Task objective — Where an entry contains an image, skip the image and print the rest exactly.

Records for processing —
------------------------------------------------------------
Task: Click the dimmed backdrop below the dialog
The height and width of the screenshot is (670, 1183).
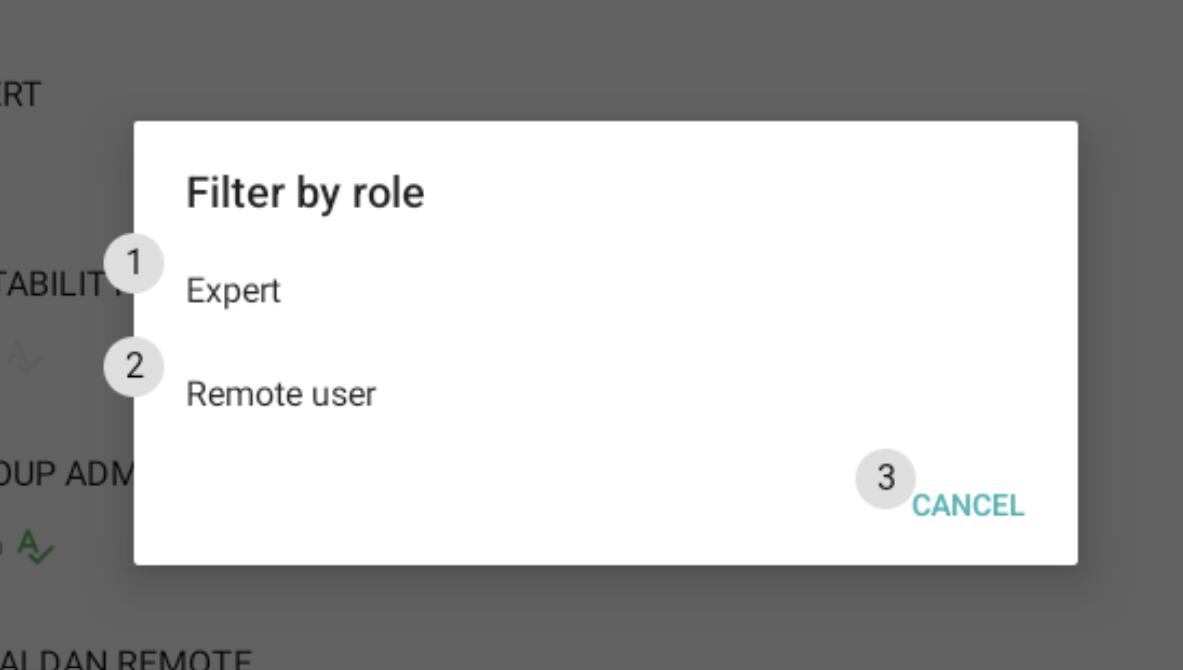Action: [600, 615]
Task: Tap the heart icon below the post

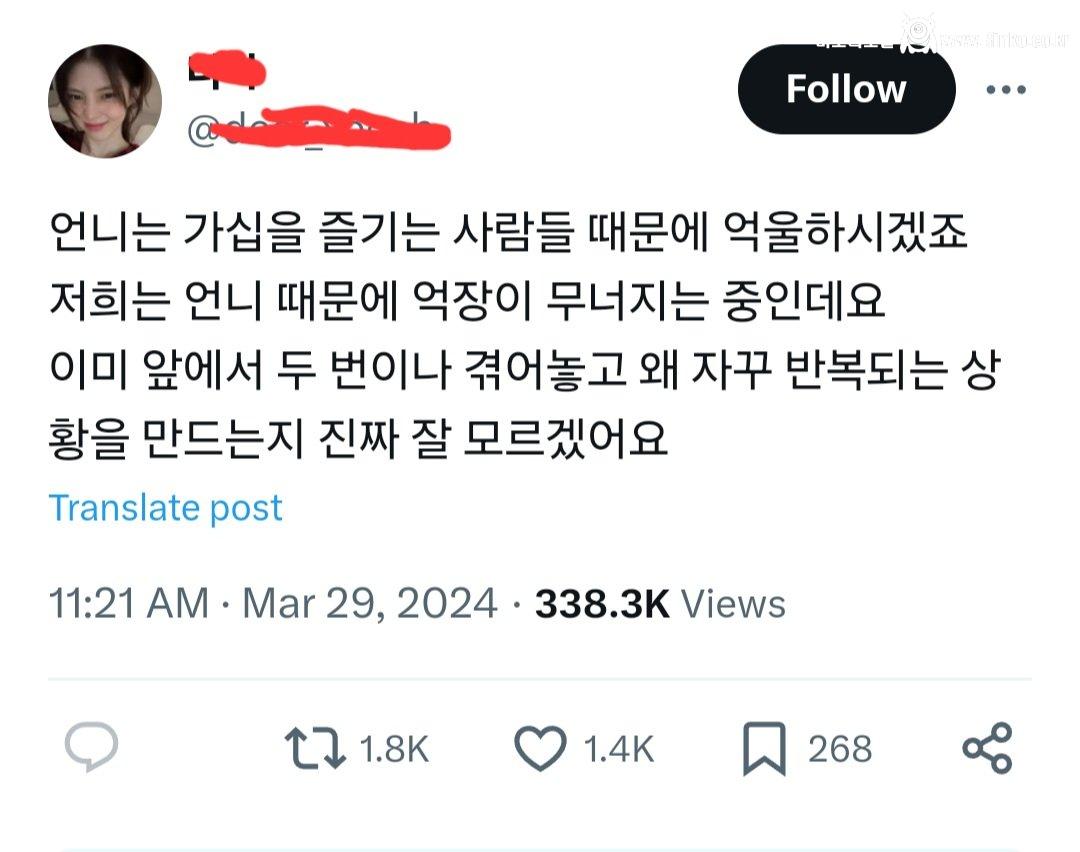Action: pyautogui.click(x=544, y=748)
------------------------------------------------------------
Solution —
Task: Click the dimmed backdrop below the dialog
The height and width of the screenshot is (670, 1183).
Action: [600, 615]
Task: Tap the heart icon below the post

Action: pyautogui.click(x=544, y=748)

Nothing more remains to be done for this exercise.